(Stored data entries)
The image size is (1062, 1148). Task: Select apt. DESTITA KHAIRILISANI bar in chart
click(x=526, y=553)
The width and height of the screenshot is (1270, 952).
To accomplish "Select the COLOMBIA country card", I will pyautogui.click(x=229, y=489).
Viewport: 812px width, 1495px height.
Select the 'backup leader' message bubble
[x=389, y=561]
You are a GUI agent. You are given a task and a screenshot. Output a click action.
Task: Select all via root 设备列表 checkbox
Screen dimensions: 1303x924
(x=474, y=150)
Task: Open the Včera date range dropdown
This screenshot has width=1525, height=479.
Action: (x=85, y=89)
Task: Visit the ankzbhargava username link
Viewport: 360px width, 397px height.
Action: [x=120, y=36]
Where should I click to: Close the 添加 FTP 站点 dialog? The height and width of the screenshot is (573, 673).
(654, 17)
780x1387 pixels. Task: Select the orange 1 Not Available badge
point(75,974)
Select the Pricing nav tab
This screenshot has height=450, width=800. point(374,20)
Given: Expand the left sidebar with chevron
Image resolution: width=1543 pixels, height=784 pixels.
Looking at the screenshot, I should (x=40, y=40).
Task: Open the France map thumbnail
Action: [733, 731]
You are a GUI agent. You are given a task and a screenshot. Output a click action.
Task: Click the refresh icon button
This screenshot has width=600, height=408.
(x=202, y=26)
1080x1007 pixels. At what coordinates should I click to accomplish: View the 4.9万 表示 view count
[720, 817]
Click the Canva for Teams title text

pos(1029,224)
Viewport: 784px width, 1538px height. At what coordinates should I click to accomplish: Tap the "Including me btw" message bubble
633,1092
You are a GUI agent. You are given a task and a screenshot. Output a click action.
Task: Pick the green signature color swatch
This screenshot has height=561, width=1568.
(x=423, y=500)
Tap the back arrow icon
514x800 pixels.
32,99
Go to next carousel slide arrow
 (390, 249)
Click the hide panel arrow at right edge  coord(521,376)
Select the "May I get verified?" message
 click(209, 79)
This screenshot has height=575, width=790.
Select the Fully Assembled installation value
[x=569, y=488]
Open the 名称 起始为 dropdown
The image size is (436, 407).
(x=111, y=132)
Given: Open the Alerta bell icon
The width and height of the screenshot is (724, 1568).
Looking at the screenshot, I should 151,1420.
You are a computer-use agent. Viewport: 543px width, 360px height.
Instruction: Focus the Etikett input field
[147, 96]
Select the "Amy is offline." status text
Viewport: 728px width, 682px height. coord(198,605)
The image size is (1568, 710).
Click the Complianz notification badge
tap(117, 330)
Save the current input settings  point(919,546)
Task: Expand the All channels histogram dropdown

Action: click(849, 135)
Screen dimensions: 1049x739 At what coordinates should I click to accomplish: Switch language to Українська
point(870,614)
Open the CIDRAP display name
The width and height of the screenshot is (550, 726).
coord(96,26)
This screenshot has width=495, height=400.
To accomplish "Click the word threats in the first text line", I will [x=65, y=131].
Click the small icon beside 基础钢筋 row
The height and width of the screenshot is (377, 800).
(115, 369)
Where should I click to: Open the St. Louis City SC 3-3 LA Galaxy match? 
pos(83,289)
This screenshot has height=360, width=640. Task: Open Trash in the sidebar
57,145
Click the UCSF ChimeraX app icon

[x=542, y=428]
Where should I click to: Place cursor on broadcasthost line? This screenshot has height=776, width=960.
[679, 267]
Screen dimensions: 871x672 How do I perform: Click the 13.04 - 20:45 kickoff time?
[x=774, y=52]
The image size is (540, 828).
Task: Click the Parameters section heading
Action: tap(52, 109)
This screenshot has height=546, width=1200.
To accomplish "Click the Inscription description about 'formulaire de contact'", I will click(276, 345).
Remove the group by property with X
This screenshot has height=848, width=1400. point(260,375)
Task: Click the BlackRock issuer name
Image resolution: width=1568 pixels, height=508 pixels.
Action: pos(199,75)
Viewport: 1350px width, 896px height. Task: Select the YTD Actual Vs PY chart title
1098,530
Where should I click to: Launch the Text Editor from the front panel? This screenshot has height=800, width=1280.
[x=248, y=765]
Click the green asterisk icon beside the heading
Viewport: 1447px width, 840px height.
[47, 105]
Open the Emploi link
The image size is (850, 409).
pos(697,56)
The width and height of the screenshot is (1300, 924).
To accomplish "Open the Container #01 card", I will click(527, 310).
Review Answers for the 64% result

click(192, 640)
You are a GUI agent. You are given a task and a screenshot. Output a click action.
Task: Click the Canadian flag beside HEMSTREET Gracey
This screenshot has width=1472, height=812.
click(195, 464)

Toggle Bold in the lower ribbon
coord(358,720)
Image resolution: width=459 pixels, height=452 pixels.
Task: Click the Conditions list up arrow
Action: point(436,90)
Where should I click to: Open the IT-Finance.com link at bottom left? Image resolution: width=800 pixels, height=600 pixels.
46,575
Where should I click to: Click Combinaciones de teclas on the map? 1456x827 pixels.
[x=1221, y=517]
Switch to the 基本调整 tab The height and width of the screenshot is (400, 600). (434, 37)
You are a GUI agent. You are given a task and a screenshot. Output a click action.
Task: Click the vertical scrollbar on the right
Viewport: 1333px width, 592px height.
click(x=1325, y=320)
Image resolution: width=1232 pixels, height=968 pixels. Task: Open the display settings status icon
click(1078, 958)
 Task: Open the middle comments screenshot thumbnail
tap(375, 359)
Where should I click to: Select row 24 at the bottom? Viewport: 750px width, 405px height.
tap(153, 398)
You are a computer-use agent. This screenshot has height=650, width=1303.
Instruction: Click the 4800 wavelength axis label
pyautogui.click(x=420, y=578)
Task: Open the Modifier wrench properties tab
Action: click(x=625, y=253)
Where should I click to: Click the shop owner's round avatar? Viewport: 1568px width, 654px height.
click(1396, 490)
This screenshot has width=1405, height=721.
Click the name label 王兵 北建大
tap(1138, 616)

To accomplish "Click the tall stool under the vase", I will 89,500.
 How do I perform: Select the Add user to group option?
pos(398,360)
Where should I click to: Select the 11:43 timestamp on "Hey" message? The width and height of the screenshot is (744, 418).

PROBLEM - Lines containing the word "computer": copy every one of them from the records above.

RESPONSE TO THE TASK -
You are a computer-use agent. Viewport: 543px width, 360px height.
You are a computer-use agent. This screenshot has height=650, width=1303.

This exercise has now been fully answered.